J'ai vraiment beaucoup aimé ce film complètement délirant. Je peut comprendre qu'il ne plaise pas a tout le monde parce que il est pas vraiment politiquement correct il est plutot sarcastique alors pour quelqu'un qui aime bien le traditionnel ben ça plaît pas. Mais de mon côté je l'ai trouvé original, joyeux et extraordinaire j'ai beaucoup aimé :)
Cassius Green, jeune télémarketeur gravit les échelons que son poste lui permet d'acquérir, tandis que ses collègues initiaux se battent pour des droits salariaux plus importants. En plus de nous proposer une œuvre extrêmement contemporaine qui s'inscrit dans une actualité brûlante, la première réalisation du rappeur Boots Riley le fait de manière loufoque où se côtoient mise en scène étrange et jeux de lumières intéréssants. Sorry To Bother You puise son scénario dans une culture cinématographique importante où se mélangent le cinéma de Michel Gondry et celui de Spike Lee (Blackkklansman). Le premier film de Boots Riley joue sur un décalage évident entre le sujet épineux dont il fait l'objet et l'humour cocasse dont il est doté et qui rappelle à certains moments la série Netflix Unbreakable Kimmy Schmidt créée par Tina Fey (cf la vidéo de propagande de WorryFree). Le rapeur et jeune réalisateur de 47 ans avertit sur les dangers de la société qui amènent à une déshumanisation et à une construction identitaire établie de toute pièce par celle-ci, empêchant alors l'établissement d'une identité propre par chacun. De plus, Sorry To Bother You est un long métrage engagé dans ses moindres détails (cf : boucles d'oreilles de Détroit), qui ne plonge jamais dans l'excès et sait doser correctement avec des touches d'humour qui sont les bienvenues. En plus d'un mélange maitrisé des genres, Sorry To Bother You parvient à créer différents styles dans sa captation d'images notamment avec le stop motion présent à un certain moment du film, mais aussi lors de la vidéo d'explication de Steve Lift (Armie Hammer) filmée avec de la pâte à modeler. Deux mentions spéciales doivent être émises à l'encontre des actrices Tessa Thompson et Kate Berlant (qui n'apparait certes qu'à quatre occasions, mais dont les interventions ravissent) qui délivrent deux prestations magistrales. Boots Riley nous offre un long métrage anticapitaliste fort, puissant et extrêmement perturbant qui revient mettre en cause les genres cinématographiques déjà bien établis aujourd'hui.

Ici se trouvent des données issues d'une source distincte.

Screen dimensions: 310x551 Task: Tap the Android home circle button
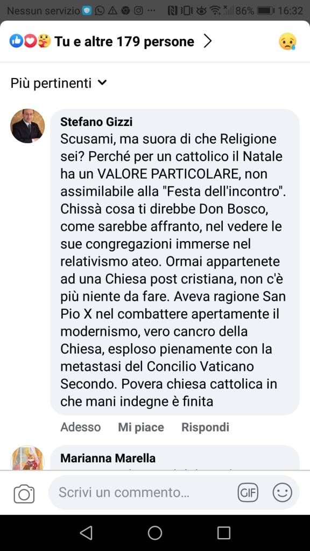point(155,533)
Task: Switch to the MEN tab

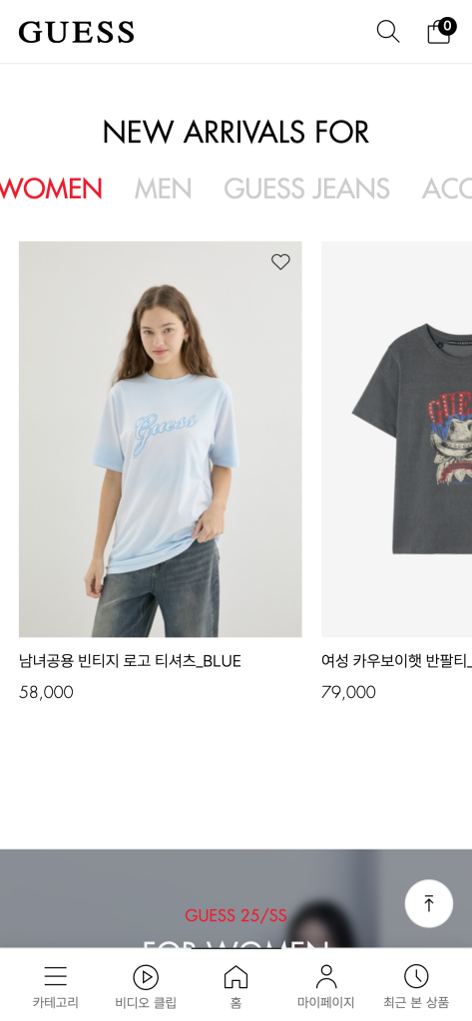Action: tap(163, 188)

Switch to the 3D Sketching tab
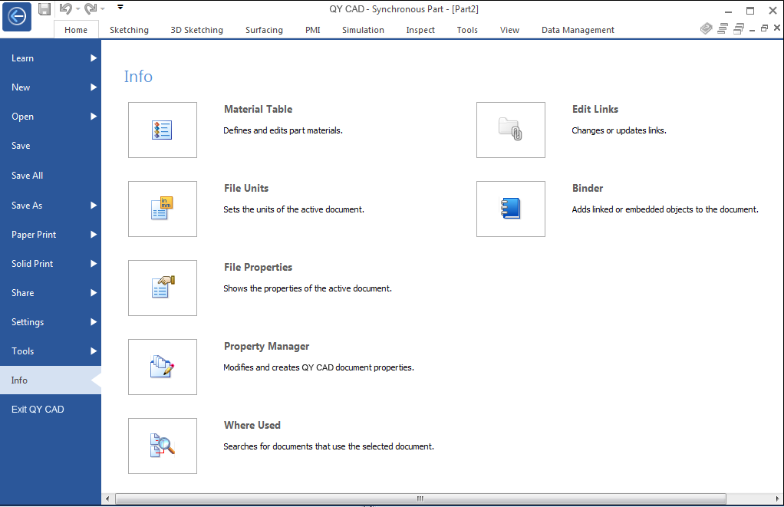(x=196, y=30)
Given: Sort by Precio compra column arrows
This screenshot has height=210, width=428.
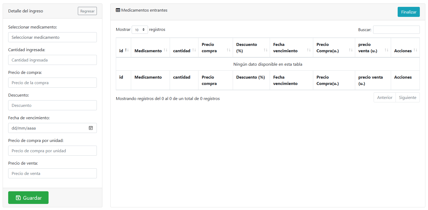Looking at the screenshot, I should click(229, 50).
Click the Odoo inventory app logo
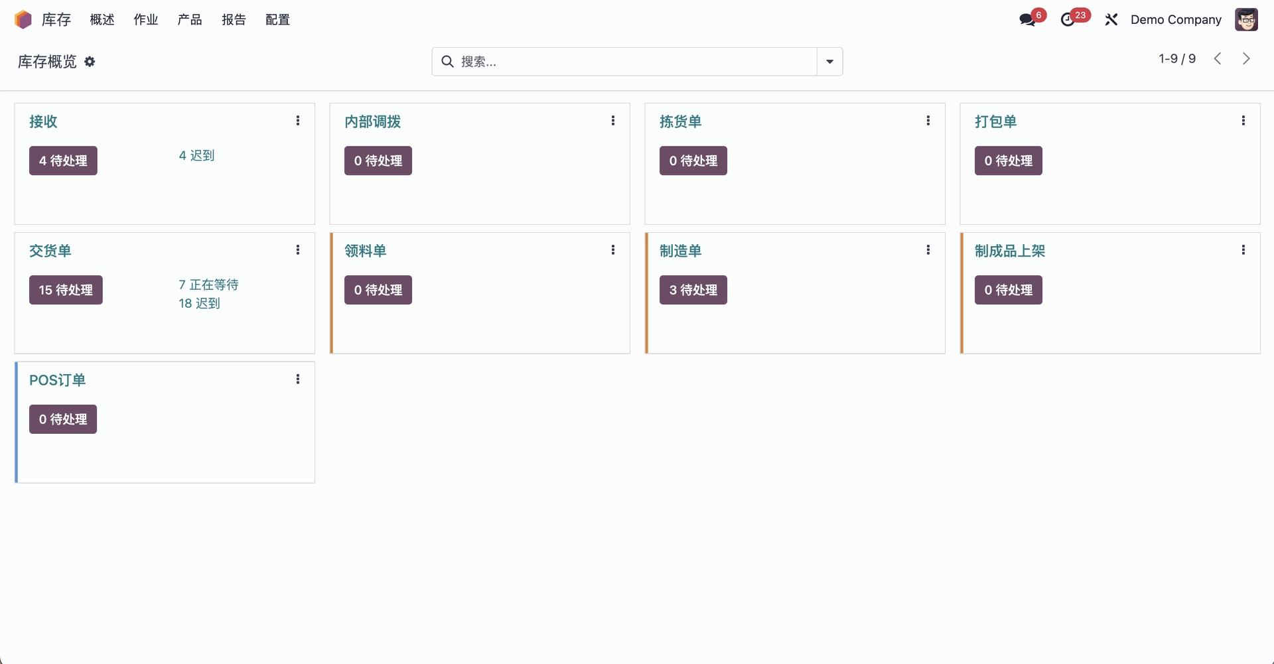Image resolution: width=1274 pixels, height=664 pixels. pos(23,20)
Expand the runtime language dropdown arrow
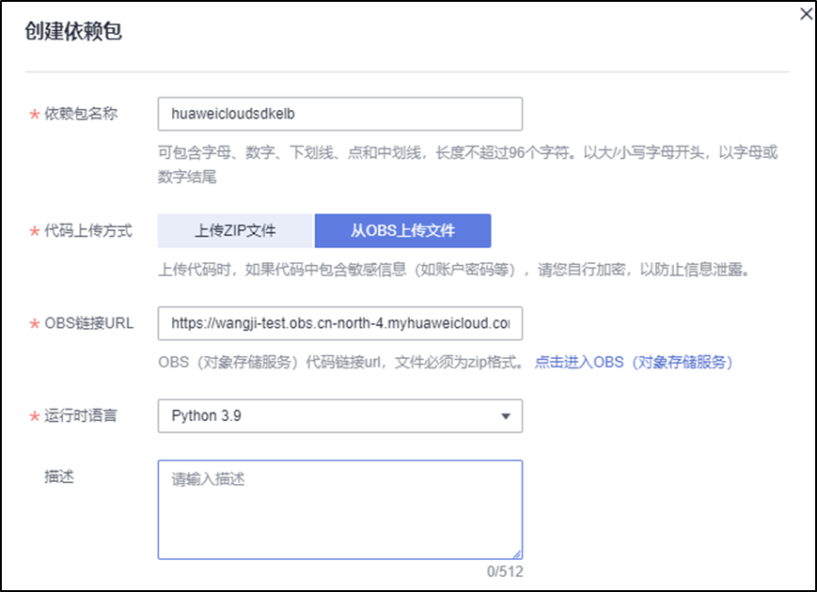 point(506,415)
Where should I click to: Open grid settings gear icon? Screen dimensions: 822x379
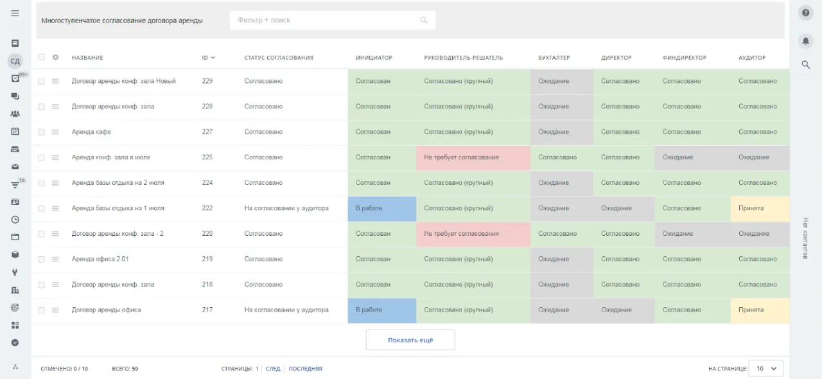55,57
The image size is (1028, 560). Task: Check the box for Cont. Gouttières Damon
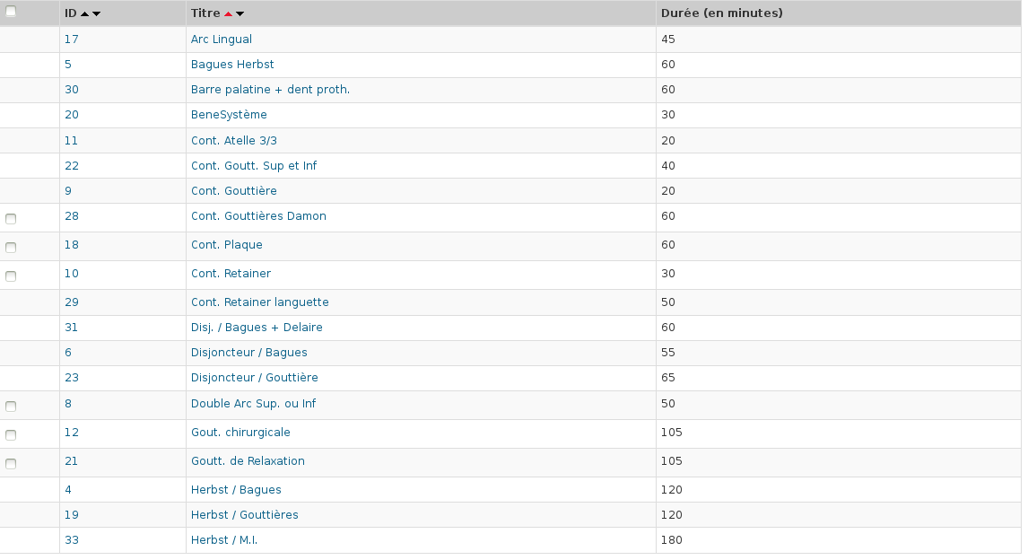pyautogui.click(x=11, y=219)
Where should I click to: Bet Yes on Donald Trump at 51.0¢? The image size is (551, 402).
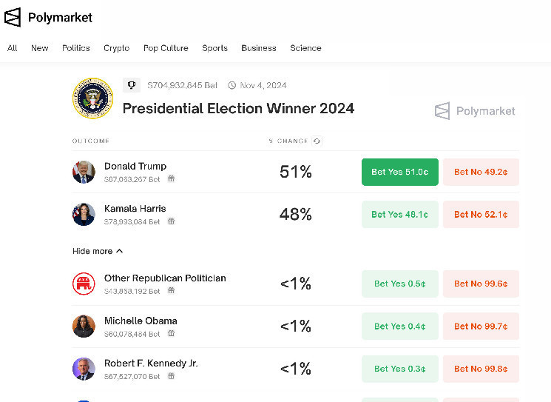(x=399, y=172)
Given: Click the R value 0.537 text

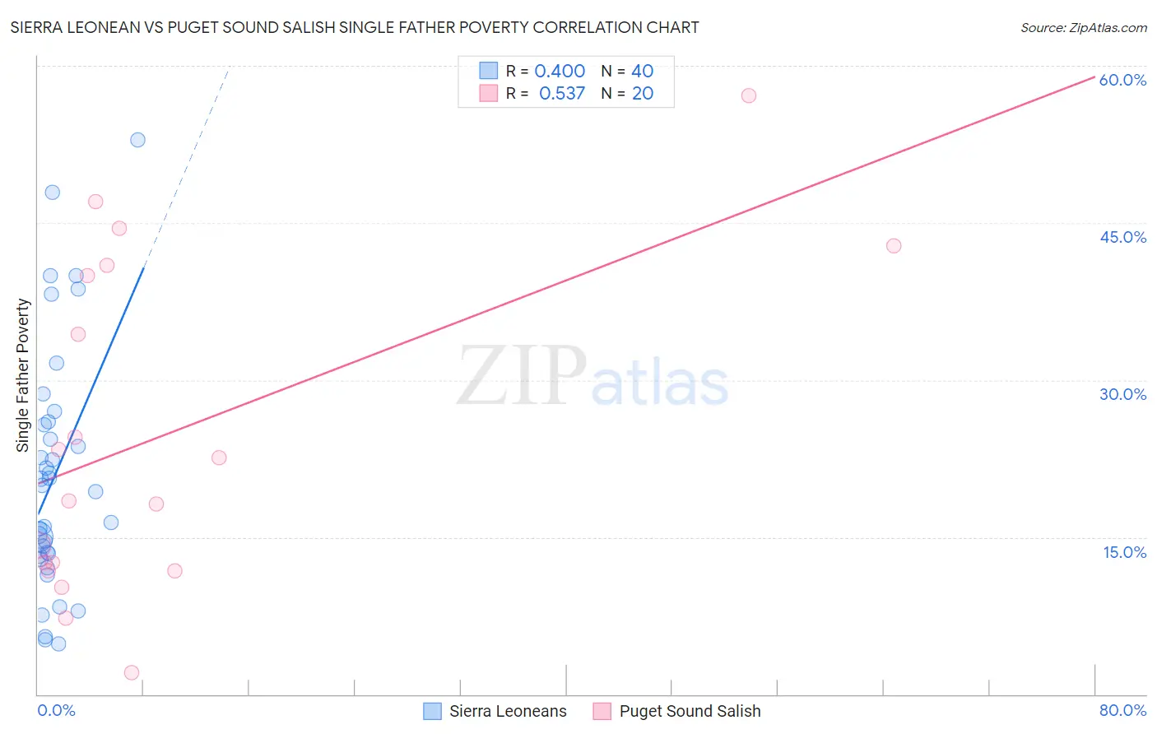Looking at the screenshot, I should [x=562, y=93].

Une réalisation et un scénario totalement décomplexés pour un discours incisif sur le capitalisme et le racisme. Lakeith Stanfield porte le film avec talent et il est très bien entouré. En prime, une performance artistique choc et déjanté. Et cerise sur le gâteau, The coup pour le générique final.
Franchement il y a de la bonne rigolade et en même temps une lucidité sur la précarité et la fragilité d'une certaine classe sociale.....ce ne sont pas des gilets jaunes mais il y a de la révolte,de l'engagement,de l'amour, et on aimerait que le libéralisme américain arrête de sniffer tout ce qui bouge!bonne séance mes lapins.